Cerita Jum'at yang sejuk



Day di rumah nomor 32
UniLilis
Setiap pagi, rumah yang sunyi itu selalu kulalui, rumahnya terletak di complek Caltex yang sekarang berubah nama menjadi Chevron. Sedangkan rumahku di baratnya, hanya kumpulan rumah bulatan yang berada di ujung jalan tapi di tengah-tengahnya berdiri Masjid kammi.
Setiap pagi sebelum berangkat mengajar aku selalu singgah ke rumah Pak Dang untuk mengantarkan Ulfi keponakanku yang sekolah di salah satu SD dalam camp Chevron dan kammi selalu melalui rumah itu. Rumah mewah itu ya rumah yang berpagar Biru dengan nomor 32 selalu kulauli, bahkan aku sengaja meliriknya lama berharap ada seseorang yang berdiri gagah dan tersenyum hangat di sana, tapi sayang sudah setahun ini aku tak pernah melihat seorangpun di sana. Hatiku seringkali kecewa ketika melewati rumah itu tanpa penghuninya di halaman, kalaupun ada hanya Tante Nel yang sedang menyiram tanaman dan terkadang ia tidak melihatku lewat dan lebih seringnya rumah itu kosong.
Rumah itu memiliki kenangan tersendiri bagiku, di sana ada anak laki-laki yang berhasil membuatku grogi dan terdiam kaku jika tak sengaja bertemu. Pernah suatu hari saat emosiku sedang memuncak dan tak terkendali aku memutuskan untuk meluapkannya dengan mengitari complek menggunakan motor Mio ku, ketika aku melewati rumah itu, aku sengaja pelan-pelan dan menoleh perlahan ke arah Rumah itu, tak di sangka, dia, yah dia ada di depan pagar tersenyum hangat kepadaku, akupun membalasnya sembari berlalu. Apa iya itu dia?
Astaga itu pertemuan yang tidak disengaja, dia dengan kaos putih dan senyum hangatnya sanggup membuatku bersemangat selama satu semester ini, walau itu hanya pertemuan sekali yang hanya hitungan detik. Dengan lugunya, setelah aku melaju jauh aku teringat untuk kembali lagi ke rumah itu berharap ia masih ada, tetapi ada debar-debar aneh yang membuatku mengurungkan niat itu.
Day, yah namanya Dayat anak laki-laki di keluarga tante Nel dan almarhum om Akmal, kepribadiannya sebagai anak-anak Orang Caltex jauh berbeda dari yang lainnya, aku melihat ada aura kesolehan di sana, aura kebaikan yang buktinya bisa menyentuh hatiku yang keras ini.
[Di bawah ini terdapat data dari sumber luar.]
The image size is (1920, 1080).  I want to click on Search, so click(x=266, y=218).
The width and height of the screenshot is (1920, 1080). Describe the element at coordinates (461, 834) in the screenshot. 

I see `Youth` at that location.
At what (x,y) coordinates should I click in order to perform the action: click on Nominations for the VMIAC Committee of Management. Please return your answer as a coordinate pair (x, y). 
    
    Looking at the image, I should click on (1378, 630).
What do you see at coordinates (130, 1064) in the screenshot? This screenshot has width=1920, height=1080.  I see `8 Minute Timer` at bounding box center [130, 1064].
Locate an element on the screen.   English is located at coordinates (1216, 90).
Day, teman kecilku di masjid saat kami mengaji bersama Ayahnya k Susi sebenarnya. Day satu tahun lebih tua dariku dan karena badannya kecil aku tak pernah menggunakan sapaan abang untuknya, aku memanggilnya Day.
Di masa kecil kammi, Aku selalu bisa menyelesaikan bacaan-bacaan alqur’an dengan cepat darinya, mungkin karena Ayahku seorang qori terkenal di Payakumbuh, sehingga walau ayah tak pernah mengajariku mengaji tetapi aku selalu cepat menguasai huruf-huruf hijaiyah yang berangkai-rangkai itu. Sebaliknya Ustadz Nasir selalu menepuk jidatnya ketika giliran Day yang mengaji, ia terlalu lambat dalam mencerna huruf-huruf itu, sehingga Ustadz Nasir seringkali menyuruhku mengajari Day mengaji.
Karena itu kami sering terlihat berdua, sembari berdua ganti-gantian menyetor hafalan suart-surat pendek. Biasanya setiap Magrib kami sholat berjamaah, setelah sholat Ustadz Nasir akan mengumpulkan kami, dan mengecek hafalan kami satu-satu. Setiap malam Day selalu ditemani ayahnya om Akmal ketika sholat di Masjid sampai sholat Isa selesai.
Setiap kali setoran hafalan, aku terlalu sering mendapatkan hadiah dari Ustadz Nasir karena setiap ia bertanya dan menyuruh menyambung ayat, akulah yang duluan menjawabnya bahkan berhasil menyelesaikan surah yang dibacakan Ustadz Nasir. Yang lain malah diam, sampai-sampai ustadz Nasir tidak membolehkanku menjawab lagi. Jadilah aku bersungut-sungut disuruh diam, kulihat di sudut pintu keluar om akmal sudah tertawa melihat wajahku. Ia memanggilku menyuruhku mendekat, aku yang secara tidak langsung diusir ustadz Nasir berjalan gontai menuju Om Akmal.
Om Akmal tersenyum melihatku mendekat, aku duduk di sampingnya, om Akmal mengusap kepalu bahkan memelukku dengan senangnya, sembari mengatakan sesuatu
“anak Om satu ni si gadis yang mudah menghafal ayat alqur’an, sini-sini sama om aja nak,...” om Akmal meledekku, oiya beliau juga sudah menganggapku sebagai anaknya sendiri beliau juga pengurus Masjid kami, kebetulan beliau bendahara dan mengurusi kesejahteraan anak Yatim di sekitar rumah kami.
“Gimana kalau anak gadis om ini duduk di samping Bang Dayat aja, bantuin bang Dayat menyambung ayat, lumayankan bisa menjawab ntar hadiahnya dari om Akmal aja gimana Nik?” Aku tipikal orang yang paling bersemangat kalau ditantang, aku langsung mengangguk bahkan tanpa pamit aku sudah kembali ke lingkaran Ustadz Nasir dan persis duduk di samping Day yang posisinya pas di perbatasan laki-laki dan perempuan.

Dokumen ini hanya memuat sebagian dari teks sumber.